» What you should do: Where a line below holds the string "computer", that line goes into the answer.

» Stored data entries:
*** Begin section ***

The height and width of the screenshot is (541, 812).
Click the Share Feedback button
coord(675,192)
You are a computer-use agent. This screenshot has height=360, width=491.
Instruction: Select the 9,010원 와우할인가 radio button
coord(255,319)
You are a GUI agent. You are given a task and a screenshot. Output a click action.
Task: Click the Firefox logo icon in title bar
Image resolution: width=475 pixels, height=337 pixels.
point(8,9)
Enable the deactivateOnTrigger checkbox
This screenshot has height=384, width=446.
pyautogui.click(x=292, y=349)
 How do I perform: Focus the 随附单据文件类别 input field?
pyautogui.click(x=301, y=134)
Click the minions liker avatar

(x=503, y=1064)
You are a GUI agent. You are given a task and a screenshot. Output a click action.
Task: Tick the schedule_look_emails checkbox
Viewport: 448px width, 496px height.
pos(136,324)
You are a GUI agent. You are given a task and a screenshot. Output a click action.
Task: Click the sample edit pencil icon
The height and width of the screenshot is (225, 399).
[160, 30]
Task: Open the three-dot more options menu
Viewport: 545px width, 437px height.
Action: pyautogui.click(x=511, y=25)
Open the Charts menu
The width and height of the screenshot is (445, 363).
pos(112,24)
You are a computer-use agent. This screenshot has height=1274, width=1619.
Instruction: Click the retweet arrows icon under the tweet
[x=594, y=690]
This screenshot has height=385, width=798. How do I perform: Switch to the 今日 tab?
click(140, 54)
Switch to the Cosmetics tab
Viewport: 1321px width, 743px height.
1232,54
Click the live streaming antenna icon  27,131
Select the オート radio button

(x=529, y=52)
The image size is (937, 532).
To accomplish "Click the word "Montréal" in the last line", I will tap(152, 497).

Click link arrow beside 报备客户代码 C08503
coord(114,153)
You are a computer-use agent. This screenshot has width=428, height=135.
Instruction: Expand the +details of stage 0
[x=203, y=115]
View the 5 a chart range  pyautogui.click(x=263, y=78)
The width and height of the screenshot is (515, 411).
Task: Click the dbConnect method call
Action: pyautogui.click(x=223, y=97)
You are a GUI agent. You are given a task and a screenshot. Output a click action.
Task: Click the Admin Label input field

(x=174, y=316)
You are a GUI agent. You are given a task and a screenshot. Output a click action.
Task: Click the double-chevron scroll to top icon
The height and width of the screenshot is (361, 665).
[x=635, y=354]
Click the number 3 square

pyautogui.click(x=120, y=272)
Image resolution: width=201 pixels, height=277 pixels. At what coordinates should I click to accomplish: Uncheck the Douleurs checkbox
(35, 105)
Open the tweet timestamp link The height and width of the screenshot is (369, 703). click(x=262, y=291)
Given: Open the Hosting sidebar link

*** End section ***

» Result for this task:
You are a computer-use agent. This screenshot has height=360, width=491.
You are a computer-use agent. This screenshot has height=1274, width=1619.
You are a computer-use agent. This screenshot has width=428, height=135.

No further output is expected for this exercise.